There have been efforts to disturb it by Hindus, by Mohammedans, by people who are not Christians, because it is a great argument in favor of Christianity. But the man Thomas was not a Christian, he never knew about Christianity. He came just after Jesus was crucified. He left Jerusalem for the simple reason that Jesus must have told his close friends -- and Thomas was one of those who was very close to him -- about India, and about the universities of Nalanda and Takshashila, and about meditation.
So now that Jesus was crucified, he saw there was no point in being there, and he left. He came by ship, so he landed in South India. But he traveled all over India, and met all kinds of mystics who were deeply rooted in meditation. His body is a proof that he must have followed a certain method which was known to the Tibetan lamas, to the Ladakh people.
They used to use a certain method of meditation when the meditator was dying ... at the last moment, a certain process called Bardo. It was nothing but a post-hypnotic suggestion. When a man is dying, he is in a very vulnerable state. And if he has been a meditator, then he is perfectly awake. Death is coming, but he is perfectly awake. He can be hypnotized and told, "When you leave your body, the body will remain intact as it is ..." You have to continue repeating so that it enters, not only into his mind, it enters even into his bones, into his marrow, into his blood.
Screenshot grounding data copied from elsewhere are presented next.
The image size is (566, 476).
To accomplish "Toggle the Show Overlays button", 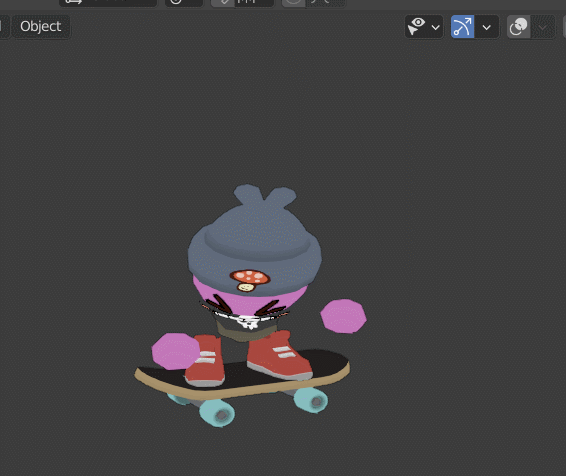I will (x=519, y=26).
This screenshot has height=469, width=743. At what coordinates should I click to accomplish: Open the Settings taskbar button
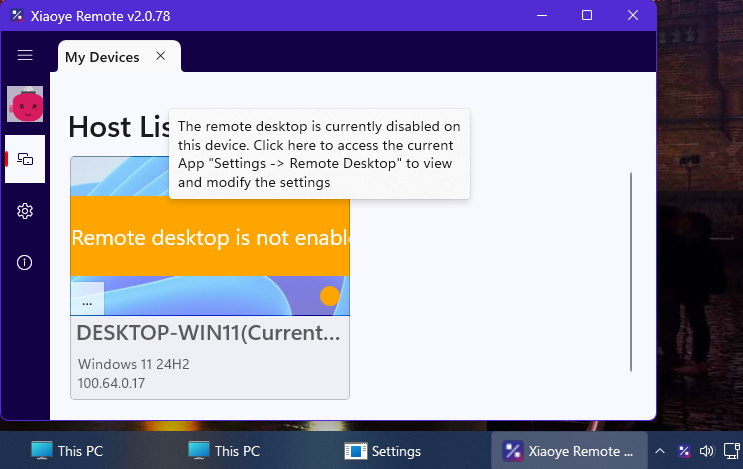click(x=383, y=451)
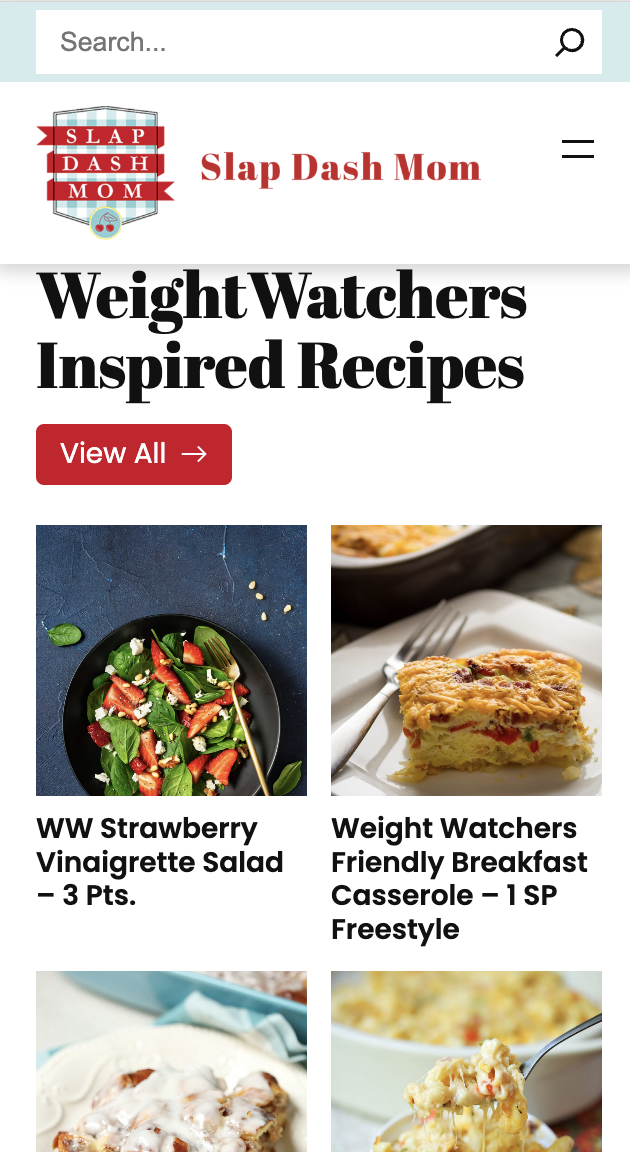Open the glazed cinnamon roll photo
Screen dimensions: 630x1152
[x=171, y=1062]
Bardo is a very intensive hypnosis, and it is also possible to give directions for the future to the soul that is leaving the body. Both can be done. The body can be preserved by post-hypnotic suggestion. But you cannot do it if the man has died. Then there is nobody to listen to the post-hypnotic suggestion. The man has to be alive, just on the verge of death. You give him the post-hypnotic suggestion: "Your body will remain intact, will remain intact ... you go on." And if he is a meditator, even the bones, the blood, the body starts listening. The soul will leave but the body will remain completely as the soul has left it. This was one way that Bardo was used for the body.
And there was a second way. You can give suggestions to the leaving soul as to what kind of womb will be good -- "Choose rightly. Don't be accidental." Millions of people are making love, and millions of people are dying. So those souls are roaming around, finding a couple who is making love. This is accidental. Because they die unconsciously, they unconsciously grope in the darkness, and whoever comes close by, just by chance they enter into that womb.
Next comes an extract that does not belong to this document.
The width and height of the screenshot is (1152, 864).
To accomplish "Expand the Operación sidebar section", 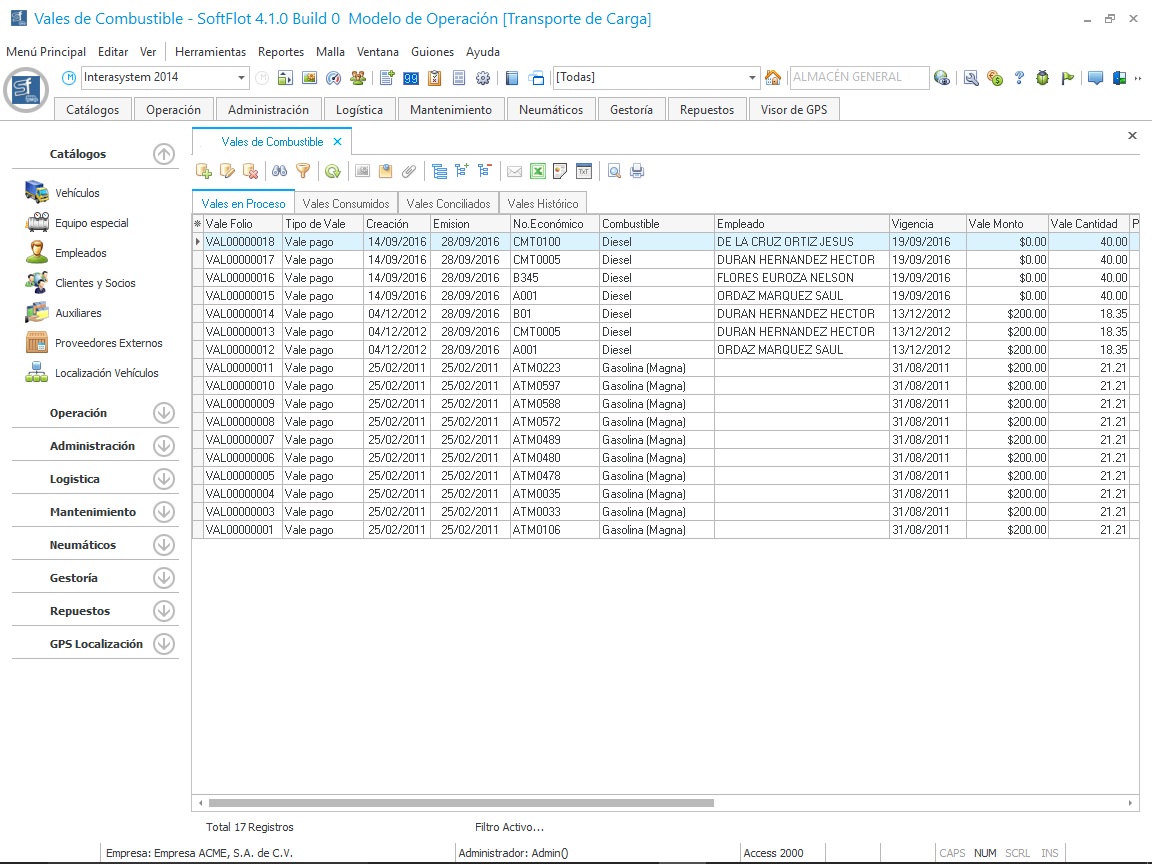I will click(164, 413).
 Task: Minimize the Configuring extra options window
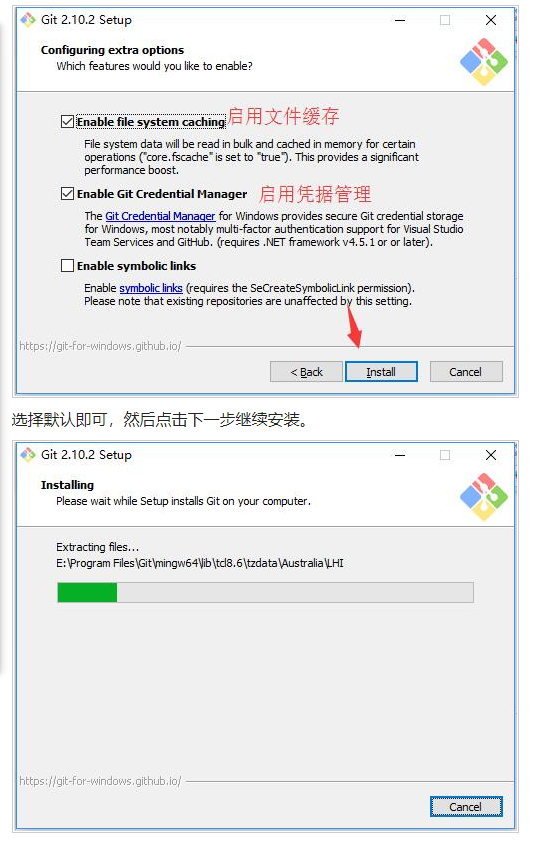[400, 20]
Bardo prevents the accidental. It gives the soul a right direction: "You need a certain kind of womb, so don't be in a hurry. You have been a meditator, and you have to find a mother, a father, who will allow you to meditate -- not only allow you to meditate but who will help you to meditate, who are themselves meditators. So don't be in a hurry! Choose a couple."
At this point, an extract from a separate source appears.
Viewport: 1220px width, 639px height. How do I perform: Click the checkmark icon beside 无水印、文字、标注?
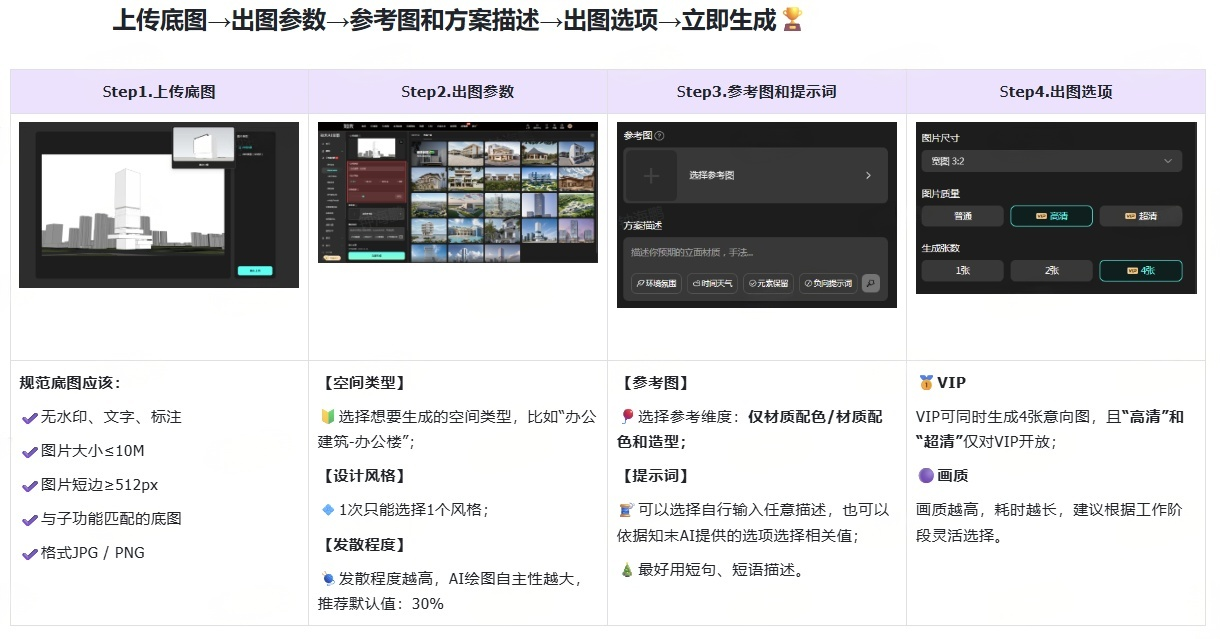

Sometimes the man of meditation takes time to find the right womb; ordinary persons immediately enter into the womb. Bardo gives two kinds of possibilities: the body can be kept, and the soul can be given a sense of direction where to go. But this is possible only if the man has been deeply into meditation, has been practicing meditation for a long time, and was capable of remaining conscious when death comes, because death is the greatest operation.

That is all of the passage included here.